▸ Extrait choisi
- - - - - - -

Après être descendu du plateau, encore 2 jours de vélo pour arriver au pied de ce massif que j'ai en ligne de mire. Je retraverse la frontière chilienne pour rentrer dans la deuxième et dernière région de ce pays, la région de "Magellan et de l'Antarctique Chilien". Rien que ça. Il me faut faire un petit détour et remonter vers le Nord pour aller vers le massif du Paine. Seulement, il n'y a pas de village dans le coin et je roule en autonomie depuis 3 jours déjà. Tant pis, je pars  quand même pour aller voir ces montagnes quitte à me rationner de nourriture. Ca en vaut sûrement la chandelle et en plus, j'ai bientôt fini mon voyage à vélo. Quelques groupes de touristes manifestement impressionnés m'offrent leurs sandwichs ou leurs bières, moyennant quelques séances de photo.

J'arrive finalement au pied des montagnes, qui sont protégées par un parc national plutôt du genre prohibitif. Pas possible de dormir dans le parc si je n'ai pas réservé les campings. Je les avais bien réservés, mais je suis arrivé ici 8 jours avant la date prévue. Et puis zut, je viens ici sans polluer, je ne  vais pas faire demi tour ici, les gardes n'auront qu'à bien me traquer le soir venu. Premier jour, montée à la célèbre laguna Torre, au pied d'un trio de pilliers granitiques des plus spectaculaires. On dirait les trois doigts d'une main démesurée, dont la paume serait enfoncée dans le lac. C'est décidé, je bivouaquerai ici. Les alentours du lac sont un champ de grands blocs de granit, certains sont parfaitement plats et assez grands pour y dormir, d'autres sont posés en équilibre formant un grand couvercle en cas de pluie. Je commence ma nuit sur une belle table à ciel ouvert. Mais rapidement les sommets s'enveloppent d'un voile qui ne me dit rien de bon. Je me réfugie vite sous un de ces couvercles, un grand bloc sous lequel je peux  me glisser et trouver un terrain plat.

Bien m'en a pris, il se met rapidement à pleuvoir. Inutile de préciser que les premières minutes sous mon abri font ressortir un tas de questions insensées...

-Tu crois que le bloc peut se fendre en deux ? Parce que là il doit bien faire 10 tonnes. Divisé par 2, disons 3 s'il ne casse pas en son milieu et que c'est le petit côté qui me tombe dessus, ça ferait 3 tonnes qui m'écraseraient. Dis donc c'est pas mal 3 tonnes non ?

-t'as déjà vu un si gros bloc se fendre ? Et puis c'est du granit, t'inquiète.

- - - - - - -

▸ Matériel recueilli
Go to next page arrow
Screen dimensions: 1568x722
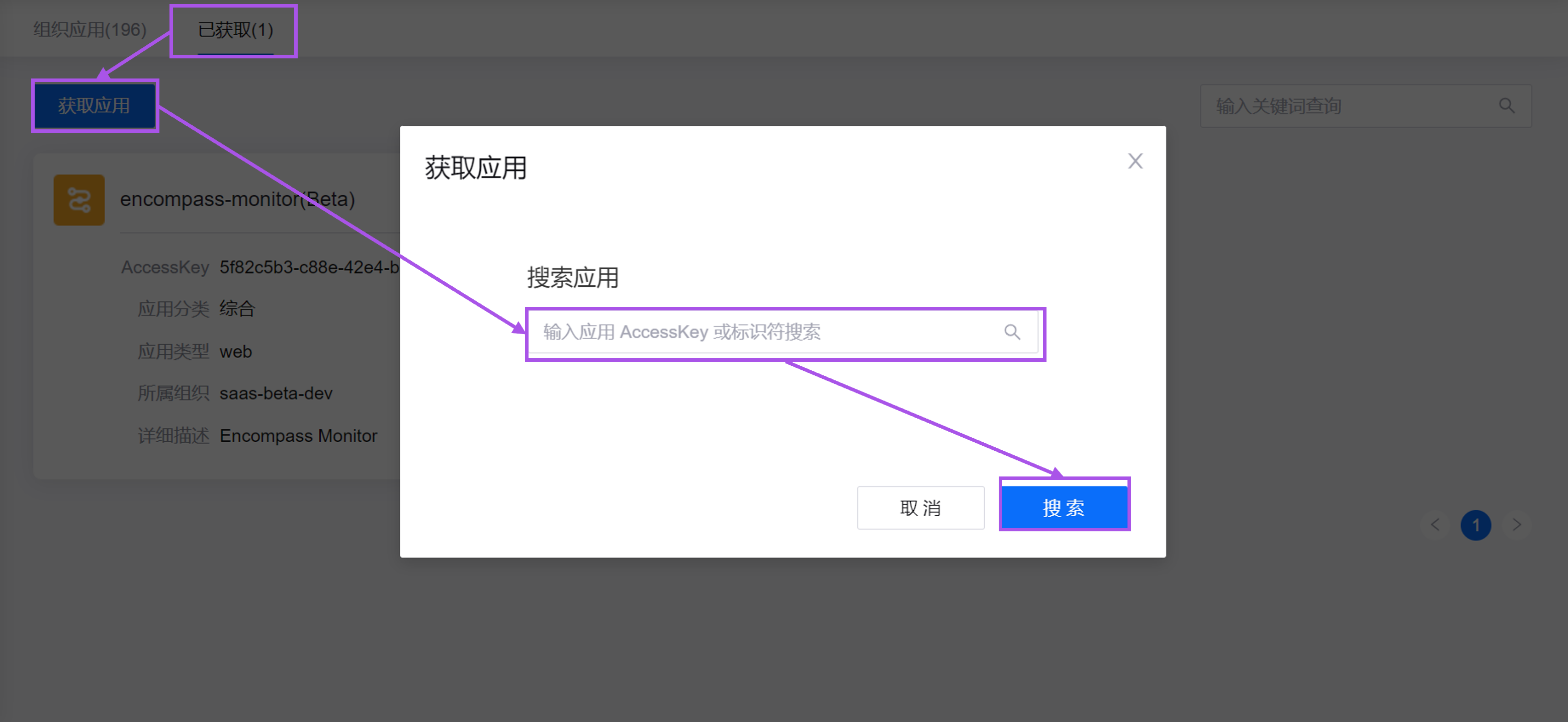coord(1516,525)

- - - - - - -

▸ Travail demandé
• a. Recopiez fidèlement l'extrait depuis « -Tu crois que » jusqu'à « tonnes non ? ».
• b. D'après l'extrait, combien de jours avant la date prévue l'arrivée au parc a-t-elle eu lieu ?
• c. Traduisez en anglais cette phrase de l'extrait : « On dirait les trois doigts d'une main démesurée, dont la paume serait enfoncée dans le lac. »
La liste n'est d'aucune utilité pour ce travail.

▸ Corrigé des exercices
• a.
-Tu crois que le bloc peut se fendre en deux ? Parce que là il doit bien faire 10 tonnes. Divisé par 2, disons 3 s'il ne casse pas en son milieu et que c'est le petit côté qui me tombe dessus, ça ferait 3 tonnes qui m'écraseraient. Dis donc c'est pas mal 3 tonnes non ?

• b. Huit jours avant la date prévue.

• c. They look like the three fingers of an enormous hand whose palm is sunk into the lake.